[Saved entries]
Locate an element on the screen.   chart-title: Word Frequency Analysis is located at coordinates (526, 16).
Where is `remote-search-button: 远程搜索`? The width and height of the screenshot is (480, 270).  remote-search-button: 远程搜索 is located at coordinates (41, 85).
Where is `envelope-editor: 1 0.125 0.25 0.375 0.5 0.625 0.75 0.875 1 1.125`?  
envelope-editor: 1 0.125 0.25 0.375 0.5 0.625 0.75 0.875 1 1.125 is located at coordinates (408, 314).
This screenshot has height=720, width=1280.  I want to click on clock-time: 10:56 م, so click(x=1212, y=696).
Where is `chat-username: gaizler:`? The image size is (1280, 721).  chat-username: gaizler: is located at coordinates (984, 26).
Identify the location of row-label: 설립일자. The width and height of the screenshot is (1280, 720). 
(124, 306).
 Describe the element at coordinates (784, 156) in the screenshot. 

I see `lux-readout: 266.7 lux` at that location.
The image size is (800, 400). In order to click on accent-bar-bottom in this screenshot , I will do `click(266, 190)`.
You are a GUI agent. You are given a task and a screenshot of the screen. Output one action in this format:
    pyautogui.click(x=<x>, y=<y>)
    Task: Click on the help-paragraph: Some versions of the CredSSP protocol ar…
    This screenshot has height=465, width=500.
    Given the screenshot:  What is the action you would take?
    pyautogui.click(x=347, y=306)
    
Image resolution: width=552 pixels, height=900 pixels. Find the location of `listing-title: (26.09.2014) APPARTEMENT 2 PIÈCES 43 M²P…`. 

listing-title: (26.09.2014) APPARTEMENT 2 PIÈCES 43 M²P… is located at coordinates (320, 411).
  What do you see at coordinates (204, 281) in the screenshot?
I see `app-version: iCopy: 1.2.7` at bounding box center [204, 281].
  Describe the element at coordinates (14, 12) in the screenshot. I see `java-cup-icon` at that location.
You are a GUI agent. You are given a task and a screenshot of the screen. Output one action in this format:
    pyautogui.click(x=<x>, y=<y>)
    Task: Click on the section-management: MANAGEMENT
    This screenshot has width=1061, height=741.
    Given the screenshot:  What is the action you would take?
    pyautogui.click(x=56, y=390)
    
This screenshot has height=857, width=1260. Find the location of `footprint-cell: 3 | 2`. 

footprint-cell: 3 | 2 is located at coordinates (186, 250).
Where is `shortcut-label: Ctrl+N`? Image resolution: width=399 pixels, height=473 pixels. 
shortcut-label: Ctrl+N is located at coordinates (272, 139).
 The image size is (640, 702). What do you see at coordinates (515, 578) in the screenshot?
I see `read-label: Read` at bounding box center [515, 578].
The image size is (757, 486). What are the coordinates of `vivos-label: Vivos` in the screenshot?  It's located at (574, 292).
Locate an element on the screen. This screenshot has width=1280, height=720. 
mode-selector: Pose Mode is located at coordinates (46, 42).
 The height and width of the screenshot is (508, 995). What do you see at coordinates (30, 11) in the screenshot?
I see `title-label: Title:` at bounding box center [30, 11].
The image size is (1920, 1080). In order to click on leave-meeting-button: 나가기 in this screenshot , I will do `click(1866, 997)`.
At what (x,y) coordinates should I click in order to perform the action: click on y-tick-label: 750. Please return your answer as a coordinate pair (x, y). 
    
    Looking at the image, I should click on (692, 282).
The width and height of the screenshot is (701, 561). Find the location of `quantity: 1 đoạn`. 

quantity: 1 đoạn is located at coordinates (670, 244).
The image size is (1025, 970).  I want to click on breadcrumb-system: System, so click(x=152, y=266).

* [Exercise instructions] Update the listing above by replacing "Where is" with "What is the position of" everywhere it appears, and keep everything else the same.

* [Exercise result]
Locate an element on the screen.   chart-title: Word Frequency Analysis is located at coordinates (526, 16).
What is the position of `remote-search-button: 远程搜索`? The width and height of the screenshot is (480, 270).  remote-search-button: 远程搜索 is located at coordinates (41, 85).
What is the position of `envelope-editor: 1 0.125 0.25 0.375 0.5 0.625 0.75 0.875 1 1.125`?  
envelope-editor: 1 0.125 0.25 0.375 0.5 0.625 0.75 0.875 1 1.125 is located at coordinates (408, 314).
This screenshot has height=720, width=1280.  I want to click on clock-time: 10:56 م, so click(x=1212, y=696).
What is the position of `chat-username: gaizler:`? The image size is (1280, 721).  chat-username: gaizler: is located at coordinates (984, 26).
Identify the location of row-label: 설립일자. The width and height of the screenshot is (1280, 720). 
(124, 306).
 Describe the element at coordinates (784, 156) in the screenshot. 

I see `lux-readout: 266.7 lux` at that location.
The image size is (800, 400). In order to click on accent-bar-bottom in this screenshot , I will do `click(266, 190)`.
You are a GUI agent. You are given a task and a screenshot of the screen. Output one action in this format:
    pyautogui.click(x=<x>, y=<y>)
    Task: Click on the help-paragraph: Some versions of the CredSSP protocol ar…
    This screenshot has height=465, width=500.
    Given the screenshot:  What is the action you would take?
    pyautogui.click(x=347, y=306)
    
Image resolution: width=552 pixels, height=900 pixels. Find the location of `listing-title: (26.09.2014) APPARTEMENT 2 PIÈCES 43 M²P…`. 

listing-title: (26.09.2014) APPARTEMENT 2 PIÈCES 43 M²P… is located at coordinates (320, 411).
  What do you see at coordinates (204, 281) in the screenshot?
I see `app-version: iCopy: 1.2.7` at bounding box center [204, 281].
  Describe the element at coordinates (14, 12) in the screenshot. I see `java-cup-icon` at that location.
You are a GUI agent. You are given a task and a screenshot of the screen. Output one action in this format:
    pyautogui.click(x=<x>, y=<y>)
    Task: Click on the section-management: MANAGEMENT
    This screenshot has width=1061, height=741.
    Given the screenshot:  What is the action you would take?
    pyautogui.click(x=56, y=390)
    
This screenshot has height=857, width=1260. Find the location of `footprint-cell: 3 | 2`. 

footprint-cell: 3 | 2 is located at coordinates (186, 250).
What is the position of `shortcut-label: Ctrl+N`? Image resolution: width=399 pixels, height=473 pixels. 
shortcut-label: Ctrl+N is located at coordinates (272, 139).
 The image size is (640, 702). What do you see at coordinates (515, 578) in the screenshot?
I see `read-label: Read` at bounding box center [515, 578].
The image size is (757, 486). What are the coordinates of `vivos-label: Vivos` in the screenshot?  It's located at (574, 292).
Locate an element on the screen. This screenshot has width=1280, height=720. 
mode-selector: Pose Mode is located at coordinates (46, 42).
 The height and width of the screenshot is (508, 995). What do you see at coordinates (30, 11) in the screenshot?
I see `title-label: Title:` at bounding box center [30, 11].
The image size is (1920, 1080). In order to click on leave-meeting-button: 나가기 in this screenshot , I will do `click(1866, 997)`.
At what (x,y) coordinates should I click in order to perform the action: click on y-tick-label: 750. Please return your answer as a coordinate pair (x, y). 
    
    Looking at the image, I should click on (692, 282).
The width and height of the screenshot is (701, 561). Find the location of `quantity: 1 đoạn`. 

quantity: 1 đoạn is located at coordinates (670, 244).
The image size is (1025, 970).  I want to click on breadcrumb-system: System, so click(x=152, y=266).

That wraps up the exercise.